Una nuova e consistente scorta di carburante sembra poter sostenere il tentativo di rally del dollaro USA sui mercati nelle prossime settimane, ma il biglietto verde continua a perdere appeal tra le banche centrali.
Per il dollaro statunitense sono giorni intensi. Martedì scorso, alla vigilia delle decisioni della FED e digeriti i dati sul mercato del lavoro, il Bloomberg Dollar Spot Index aveva avvicinato i massimi dell’anno, mettendo a segno in quattro sedute una variazione dell’1.1%. Un’inflazione più difficile da battere e la prospettiva di tassi più alti più a lungo rende la monetata statunitense interessante per gli investitori internazionali. Ma c’è di più. A sostenere il momento positivo della divisa USA, infatti, potrebbero essere le tante incertezze che si stanno materializzando in Europa all’indomani delle elezioni del parlamento europeo. Secondo molti analisti, infatti, le turbolenze che stanno interessando il debito francese (e marginalmente quello degli altri periferici) potrebbero aumentare l’avversione al rischio degli investitori intenazionali e dirottarli verso uno dei pochi “beni rifugio” ancora presenti sul mercato: il dollaro, appunto.

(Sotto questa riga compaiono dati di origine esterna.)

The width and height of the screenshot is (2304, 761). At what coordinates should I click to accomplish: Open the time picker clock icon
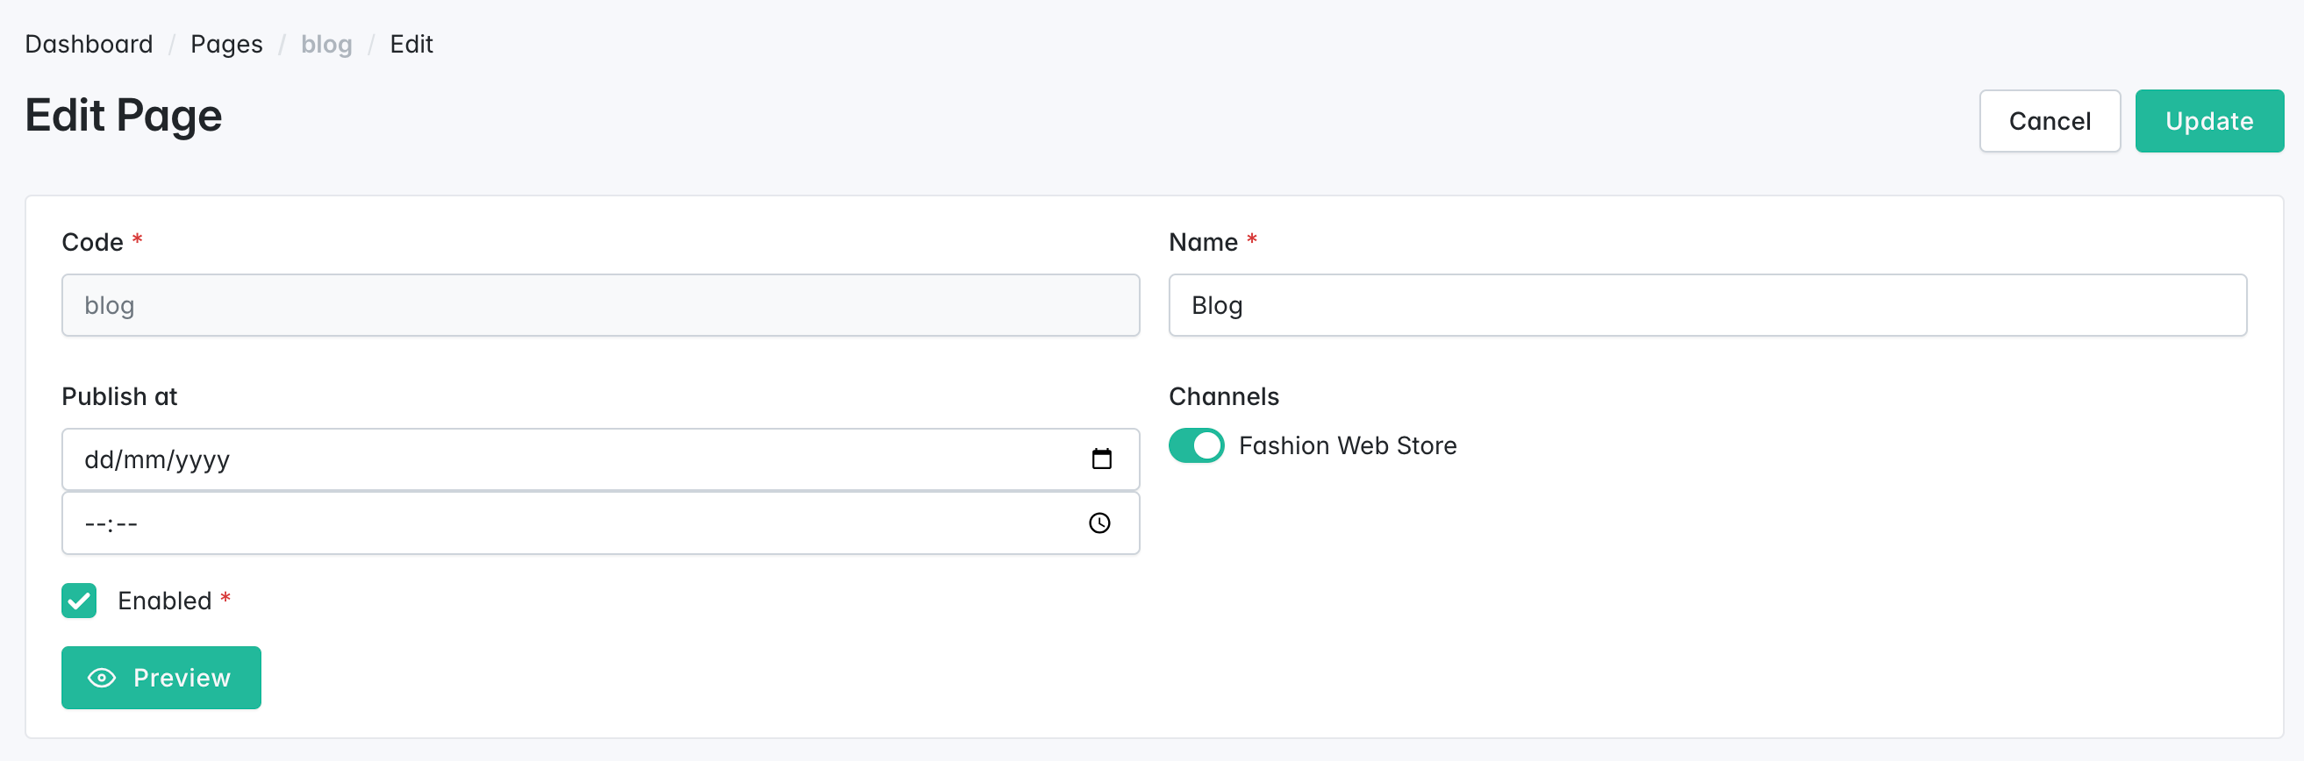1099,523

Se quanto descritto è uno dei potenziali scenari di breve termine sul mercato delle valute, la situazione cambia se cambiamo prospettiva e protagonisti della storia. Stando ai dati raccolti dal Fondo Monetario Internazionale, infatti, il dominio del dollaro USA nelle riserve di valuta estera delle banche centrali e dei governi, incontrastato per decenni, è sempre più a rischio. Si evidenzia così una sorta di decoupling tra valutazioni di mercato e le scelte delle autorità monetarie. Dal 2010 al 2023 il valore del dollar Index (fatto 100 il 2006) è passato da circa 80 punti a quasi 120. Nello stesso periodo la percentuale di riserve monetarie in dollari è scesa dal 62.18% al 58.41%; un declino ancor più marcato se si considera il periodo 2016-2023, con la percentuale passata dal 65.36% al 58.41%.

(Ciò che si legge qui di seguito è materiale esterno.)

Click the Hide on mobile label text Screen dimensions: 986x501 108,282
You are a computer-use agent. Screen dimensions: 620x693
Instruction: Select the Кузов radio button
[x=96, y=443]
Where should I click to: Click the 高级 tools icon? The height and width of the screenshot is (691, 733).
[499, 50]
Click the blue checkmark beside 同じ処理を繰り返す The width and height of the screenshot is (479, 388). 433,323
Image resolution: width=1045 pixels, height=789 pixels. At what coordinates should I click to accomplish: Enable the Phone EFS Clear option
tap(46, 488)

Un trend che non ha però avvantaggiato le altre valute “big” mondiali (Euro, Yen e Sterlina). A trarne vantaggio, infatti, sono state soprattutto le valute “non tradizionali” come ad esempio il dollaro canadese ed australiano, lo yuan cinese, le valute di Corea del Sud e Singapore; quelle dei paesi del nord Europa.
L’FMI spiega questo cambio di preferenze con la volontà da parte dei gestori istituzionali di aumentare la diversificazione e beneficiare di buoni rendimenti, favoriti in questo da una maggior semplicità nelle transazioni. Poca sembra invece l’influenza della situazione geopolitica sulle scelte degli istituti centrali. Se infatti dalle statistiche del Fondo si esclude la Russia (colpita dalle sanzioni internazionali e con la maggior necessità di staccarsi dal dollaro USA) il trend sopra descritto non mostra cambiamenti degni di nota.